Unprofessional Foul


May 12, 2010

Nigeria Provisional Squad Should Work On Walking For Two Minutes

It's too difficult for Nigerian footballers to walk between the chalets. (Not the actual chalets.)

Nigeria released its provisional World Cup squad yesterday, of which the final 23 will be staying at a new training camp in Richards Bay after security concerns were raised about the original camp in Durban.

Security concerns? In South Africa? You don’t say? I am very surprised. And for Nigeria’s troubles to switch camps, it will cost the team $250,000.

Actually, why exactly the team has switched camps is a bit of a mystery; several different stories are circulating, all not out of the realm of reason. Although, why exactly they are being charged $250,000 for the move remains unclear.

Reason Number 1 – Personal Safety
Nigerian sports minister Ibrahim Issah Bio blamed safety concerns for the players saying: “I am concerned about the noise and unsure of the security of this place. We cannot toy with the safety of our players who are ambassadors of our great country.” After the disaster in Angola at the Africa Cup of Nations in January, these concerns are probably in the forefront of nations’ concerns. If these are legitimate concerns then it is not clear why Nigeria is paying $250,000.

Reason Number 2 – Occupational Safety
South African national police commissioner Gen Bheki Cele denied that the team’s security was not the reason for the camp switch. Rather, Cele said it was “occupational safety” was the reason for the move. “What [the Nigerian Football Association] is talking about is occupational safety, and not safety and security. It’s true that the hotel is not finished yet; that is why, at the moment, they are staying up in Richards Bay – they are finalising things [at the hotel],” he said.

It’s not exactly clear what the distinction is between occupational safety and personal security. Is it that the training pitches are not safe for playing? If so, how can Nigeria be charged for changing training camp venues.

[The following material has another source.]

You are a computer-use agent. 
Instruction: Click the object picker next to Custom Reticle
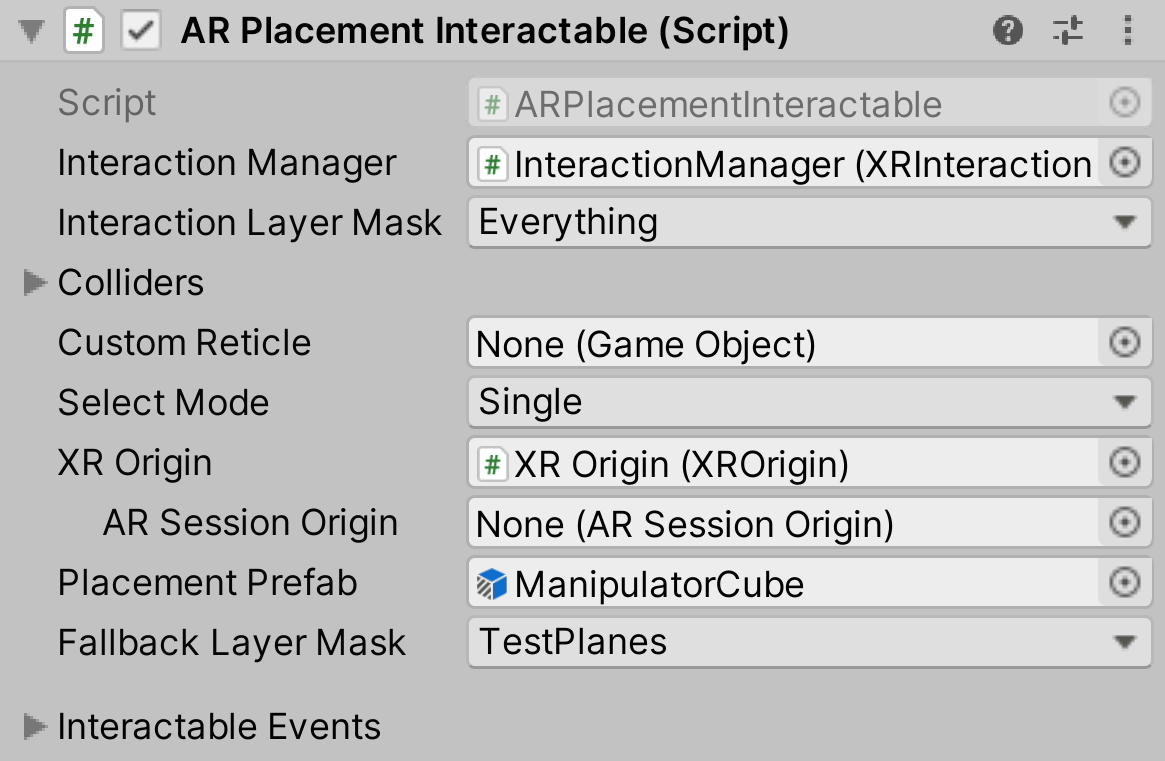click(1126, 342)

Reason Number 3 – The Training Camp Is Incomplete
Cele’s comment above about “finalizing things” hints at the original training camp not being complete yet. Plus Nigerian Football Federation president has said that the training camp “twice they fail[ed] to meet our deadlines to put things in place hence the cancellation. ” Things not finished on time? Not unheard of but certainly not a reason for a $250,000 charge.

Reason Number 4 – Lars Lagerback And/Or The Players Are Prats
Upon final inspection of the original camp it seems new issues were raised by manager Lars Lagerback that led to switch. Issah Bio is quoted as saying the following after the visits:

“The accommodations at Zimbali Lodge are self-catering chalets, and they are too far apart from each other. We looked at them during our initial visit just before the African Nations Cup.

“Carts are required to move from one chalet to the other. It’s almost a two-minute walk, and that is not good for the players.

“The coach is the technical man, and he should be the one to decide what is best for the team.”

Soccer players run six to seven miles in a single match, but apparently they can’t walk two minutes between chalets.

Oh the humanity!

But, this might explain why Nigeria is being charged $250,000 for the switch.

The switch is causing other problems as the new camp is located two hours from Nigeria’s match venue in Durban. FIFA regulations require the team be within 45 minutes of the venue. FIFA bends rules all the time so this should be no different.

Provisional Squad

Vincent Enyeama (Hapoel Tel Aviv), Dele Ayenugba (Beni Yehuda FC), Bassey Akpan (Bayelsa United), Austine Ejide (Hapoel Petah Tikva)

Taye Taiwo (Marseille), Elderson Echiejile (Rennes), Chidi Odiah (CSKA Moscow) Onyekachi Apam (Nice), Joseph Yobo (Everton), Daniel Shittu (Bolton), Ayodele Adeleye (Sparta Rotterdam), Rabiu Afolabi (Salzburg), Peter Suswan (Lobi Stars)

Kalu Uche (Almeria), Dickson Etuhu (Fulham), John Obi Mikel (Chelsea), Sani Kaita (Alaniya), Lukman Haruna (Monaco), Ayila Yussuf (Dynamo Kiev), Peter Osaze (Lokomotiv Moscow)

Yakubu Ayegbeni (Everton), Victor Anichebe (Everton), Chinedu Obasi (Hoffenheim), Nwankwo Kanu (Portsmouth), Obafemi Martins (Wolfsburg), Ideye Brown (Sochaux), Ikechukwu Uche (Zaragoza), John Utaka (Portsmouth), Peter Utaka (Odense), Victor Obinna (Malaga).